Mary Meeker and BOND Capital Published 340-Page AI Trends Report
Mary Meeker's 340-page BOND report highlights AI's unprecedented growth trajectory, with user adoption and infrastructure scaling faster than any previous technology cycle. The report shows that training dataset sizes are growing at 260% annually, while inference costs have fallen 99.7% in just two years. Enterprise adoption is accelerating dramatically, with over 75% of Fortune 500 companies already using AI tools. The document argues rising competition among countries in AI represents a fundamental "space race" that will reshape global economic and political power structures over the next decade. Read full report here: BOND: Trends - Artificial Intelligence
OpenAI Acquires Jony Ive’s Design Firm
OpenAI is acquiring io, the AI hardware startup founded by Sir Jony Ive, in a $6.5 billion stock deal. Ive is a legendary British designer best known for leading the creation of Apple’s most iconic products, including the iMac, iPod, iPhone, and Apple Watch, during his decades as Apple’s chief design officer. His design vision helped define modern consumer technology and will now shape OpenAI’s next generation of AI-powered devices. The company is rumored to be developing pocket-sized, screenless, context-aware devices that act as ambient, always-on AI companions, moving beyond the smartphone paradigm.
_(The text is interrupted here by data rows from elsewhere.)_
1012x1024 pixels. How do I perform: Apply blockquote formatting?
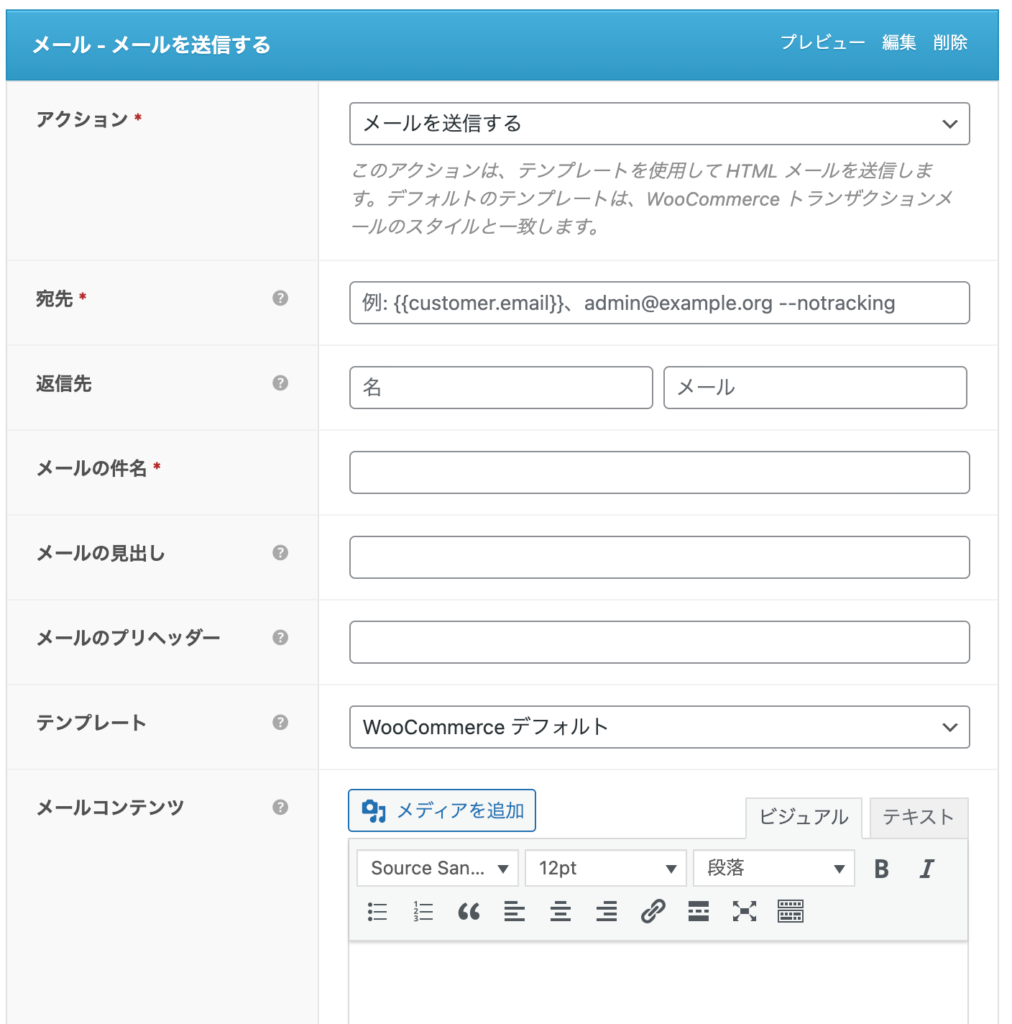coord(469,912)
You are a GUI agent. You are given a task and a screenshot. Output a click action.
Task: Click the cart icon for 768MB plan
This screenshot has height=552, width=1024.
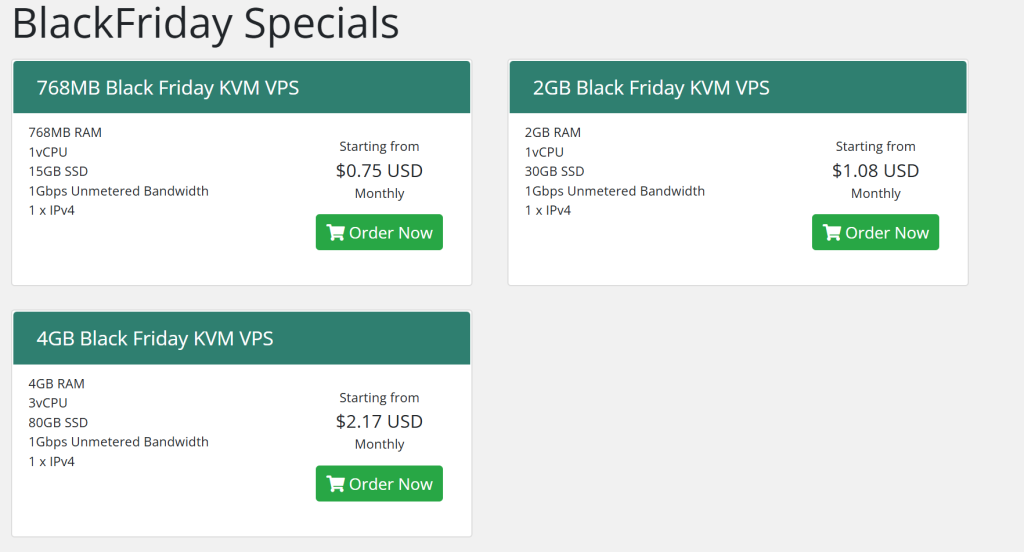[335, 233]
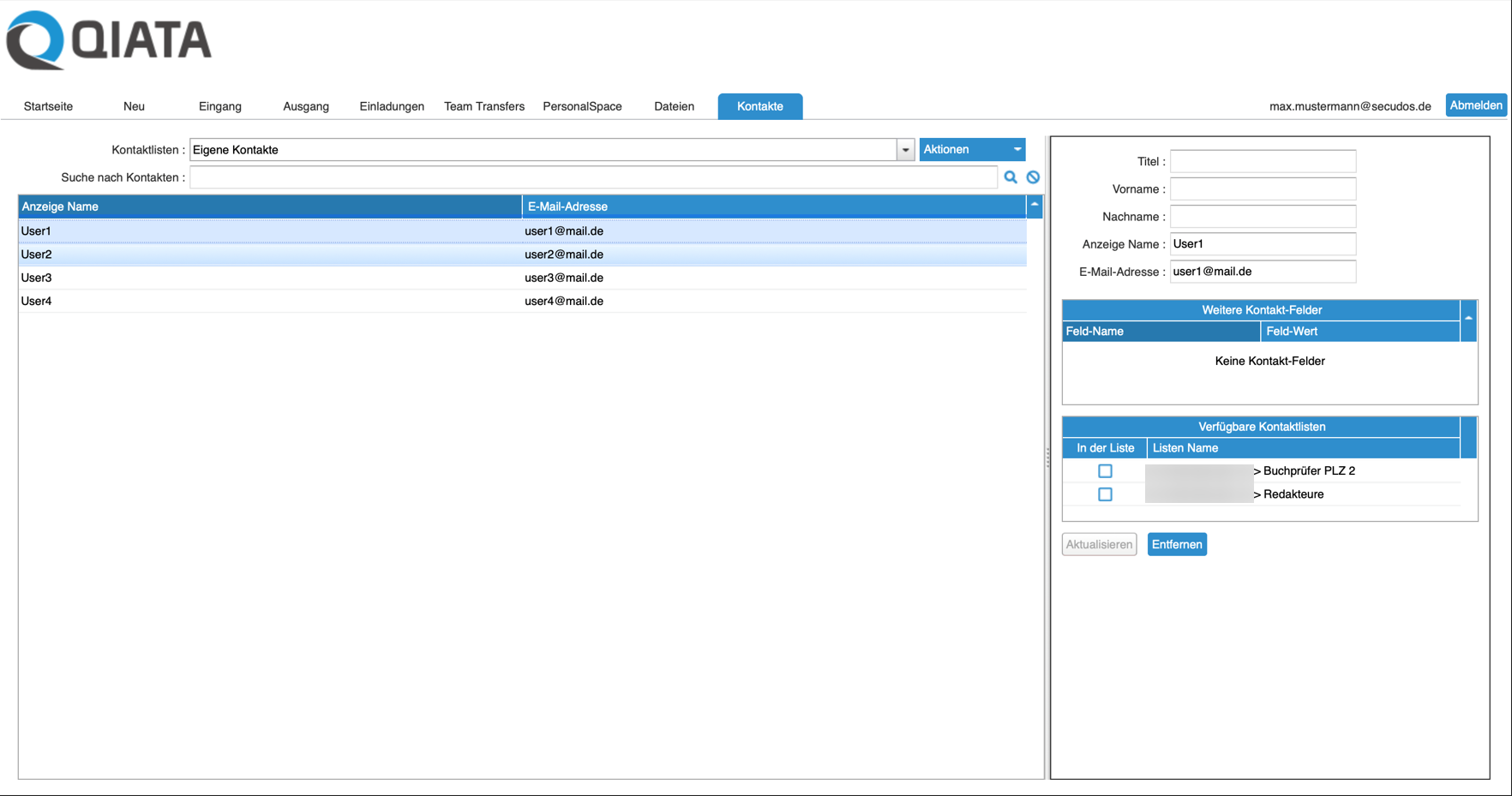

Google I/O Product Announcements Impressed
Google I/O 2025 finally showcases a vision Google is especially well positioned for: a universal personal assistant. The centerpiece is Google’s push to make AI deeply personal and proactive, integrating across Search, Gmail, Drive, and Android to anticipate user needs and manage tasks in context. More to come in the summer. Equally impressive is Veo 3, Google’s latest AI video generator. Veo 3 can produce high-definition videos with synchronized audio.
However, traditional search revenue and regulatory scrutiny such as the risk of being forced to divest Chrome remains key uncertainties for Google’s ambitions.
Quant Group AQR Embraces AI/ML for Trading Decisions
Unlike most quant funds that use AI/ML models to make decisions for a long time, AQR has previously been hesitant about letting machines to make the decisions. Now its founder Cliff Asness said the hedge fund has “surrendered more to the machines”. The firm is willing to sacrifice some explainability of investment decisions to react faster to market changes and take advantages of trading opportunities.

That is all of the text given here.